Hanna Rosin reviews Katha Pollitt's Pro.
Only 7 to 20 percent of Americans tell pollsters they want to totally ban abortion, but that loud minority has beaten the rest of us into submission with their fetus posters and their absolutism and their infiltration of American politics. They have landed us in the era of the “awfulization” of abortion, Pollitt writes, where even pro-choicers are “falling all over themselves” to use words like “thorny,” “vexed,” “complex,” and “difficult” instead of doing what they should be doing, which is saying out loud that abortion is a positive social good.
Why what in the world could be awful about dismembering a fetus or sticking a needle in a baby's heart. Of course, it's a social good. It gives women power and autonomy. And if a fetus has to die in the name of that autonomy, so what? It's only human life. No biggy.
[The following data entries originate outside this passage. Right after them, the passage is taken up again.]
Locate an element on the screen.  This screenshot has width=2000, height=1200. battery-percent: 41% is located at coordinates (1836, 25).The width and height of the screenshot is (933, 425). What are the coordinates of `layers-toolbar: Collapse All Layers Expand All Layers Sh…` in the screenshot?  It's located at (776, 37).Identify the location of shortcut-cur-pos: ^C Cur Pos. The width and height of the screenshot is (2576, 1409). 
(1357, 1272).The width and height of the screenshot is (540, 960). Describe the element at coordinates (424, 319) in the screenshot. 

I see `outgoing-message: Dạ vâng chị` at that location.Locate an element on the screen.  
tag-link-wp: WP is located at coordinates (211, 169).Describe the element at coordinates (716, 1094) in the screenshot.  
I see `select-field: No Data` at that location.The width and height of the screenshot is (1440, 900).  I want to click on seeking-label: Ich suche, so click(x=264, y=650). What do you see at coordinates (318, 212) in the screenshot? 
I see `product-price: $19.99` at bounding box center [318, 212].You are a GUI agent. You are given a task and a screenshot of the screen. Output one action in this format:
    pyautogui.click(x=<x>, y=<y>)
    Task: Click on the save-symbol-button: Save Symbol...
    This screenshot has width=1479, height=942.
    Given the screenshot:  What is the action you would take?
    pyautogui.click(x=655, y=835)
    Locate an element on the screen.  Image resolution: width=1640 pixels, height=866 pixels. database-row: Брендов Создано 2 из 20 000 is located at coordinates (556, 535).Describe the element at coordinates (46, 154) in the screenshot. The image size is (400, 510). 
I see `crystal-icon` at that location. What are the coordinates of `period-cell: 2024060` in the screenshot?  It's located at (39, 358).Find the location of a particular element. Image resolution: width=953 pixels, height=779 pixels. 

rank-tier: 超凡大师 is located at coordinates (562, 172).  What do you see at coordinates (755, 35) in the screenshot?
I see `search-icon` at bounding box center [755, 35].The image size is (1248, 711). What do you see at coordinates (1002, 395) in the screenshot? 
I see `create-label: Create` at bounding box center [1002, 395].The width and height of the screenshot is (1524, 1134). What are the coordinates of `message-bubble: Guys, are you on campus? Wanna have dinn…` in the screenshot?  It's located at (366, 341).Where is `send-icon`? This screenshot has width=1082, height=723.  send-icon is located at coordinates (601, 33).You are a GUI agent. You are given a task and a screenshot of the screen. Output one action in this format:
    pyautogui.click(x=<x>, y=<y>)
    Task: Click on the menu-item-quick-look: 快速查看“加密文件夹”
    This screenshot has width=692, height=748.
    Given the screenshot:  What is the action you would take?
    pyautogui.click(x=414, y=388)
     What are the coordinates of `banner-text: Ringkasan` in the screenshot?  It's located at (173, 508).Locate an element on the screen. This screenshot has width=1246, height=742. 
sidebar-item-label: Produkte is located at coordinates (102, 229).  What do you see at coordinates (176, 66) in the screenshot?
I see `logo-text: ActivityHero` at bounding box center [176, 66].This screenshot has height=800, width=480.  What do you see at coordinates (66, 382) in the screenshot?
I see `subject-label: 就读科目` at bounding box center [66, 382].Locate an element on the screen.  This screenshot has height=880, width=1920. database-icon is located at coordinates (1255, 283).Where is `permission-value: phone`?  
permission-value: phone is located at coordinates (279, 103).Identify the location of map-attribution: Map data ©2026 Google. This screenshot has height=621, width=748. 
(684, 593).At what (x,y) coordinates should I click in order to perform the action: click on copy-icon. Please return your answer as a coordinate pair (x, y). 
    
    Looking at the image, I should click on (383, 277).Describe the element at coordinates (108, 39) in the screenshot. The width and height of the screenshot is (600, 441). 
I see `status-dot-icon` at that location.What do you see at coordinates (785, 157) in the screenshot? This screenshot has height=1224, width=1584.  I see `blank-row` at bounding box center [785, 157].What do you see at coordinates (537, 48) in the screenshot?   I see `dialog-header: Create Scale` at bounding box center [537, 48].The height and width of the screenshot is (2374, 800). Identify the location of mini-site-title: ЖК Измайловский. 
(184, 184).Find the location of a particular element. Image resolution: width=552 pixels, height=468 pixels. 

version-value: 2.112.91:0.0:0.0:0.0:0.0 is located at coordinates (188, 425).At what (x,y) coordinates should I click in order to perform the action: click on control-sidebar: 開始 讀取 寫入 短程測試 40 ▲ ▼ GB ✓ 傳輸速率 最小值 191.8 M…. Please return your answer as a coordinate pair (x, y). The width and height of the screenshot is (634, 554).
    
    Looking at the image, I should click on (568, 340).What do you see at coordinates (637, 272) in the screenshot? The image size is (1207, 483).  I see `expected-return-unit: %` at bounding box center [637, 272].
The fog of regret has meant no one is able to confidently defend or even cleanly describe what’s actually going on: Three in 10 American women have abortions by the time they hit menopause. They are not generally victims of rape or incest, or in any pitiable situation from which they need to be rescued. They are making a reasonable and even admirable decision that they can’t raise a child at the moment. Is that so hard to say? As Pollitt puts it, “This is not the right time for me” should be reason enough. And saying that aloud would help push back against the lingering notion that it’s unnatural for a woman to choose herself over others.
Yeah, it's just so unfair that choosing oneself and suppressing human life is viewed as unnatural. How on earth did we come to this? No logic what-so-ever!
Pollitt tests the logic of this position in many ways. She uses the simple principle advocated by U.K. feminist writer Caitlin Moran: “And are the men doing this, as well?” The answer there is, of course not. We would never expect a man to drop everything and accept a life of “dimmed hope” because of a single ejaculation.
Many men do live lives of "dimmed hope" because of a single ejaculation. It's called child support. Deadbeat dads are highly stigmatized in our culture.
Pollitt spends significant energy dissecting the pro-life side’s contradictions. This largely involves explaining how the concept of personhood, when applied to a fetus, makes very little sense. She cites one poll for example showing that 38 percent of people say abortion is as “bad as killing a person already born.” But in the same poll 84 percent say it’s fine to save the life of a mother. If you really think about it, this position is untenable. No one would say it was fine to kill a toddler if the mother needed its heart.
The reviewer compares supporting abortion to supporting the killing of a toddler to save the mother's life.
The analogy doesn't work of course.
In the first case, the mother's life is spared because the baby is going to die anyway. In the second example, the toddler's life is considered expedient.
I'm not saying I'm in favour of direct abortion. I'm saying that the reviewer's argument is flawed because the two situations are not morally equivalent.
Besides, poll questions about abortion when the mother's life is at stake are somewhat unfair, because the definition of abortion is not given. Some pro-lifers favour direct abortion, but many only allow indirect abortion, where the fetus' death is foreseen, but unwanted.
The pro-life position, she concludes, involves a reflexive moralism but doesn’t really reflect what people know to be true, which is that the fetus and the mother have a complicated relationship, unlike any other.
I admit that the fetus and the mother have a complicated relationship.
But it's a person-to-person relationship that must involve the respect of human rights of each person. It must also involve the obligations that a mother has towards her child.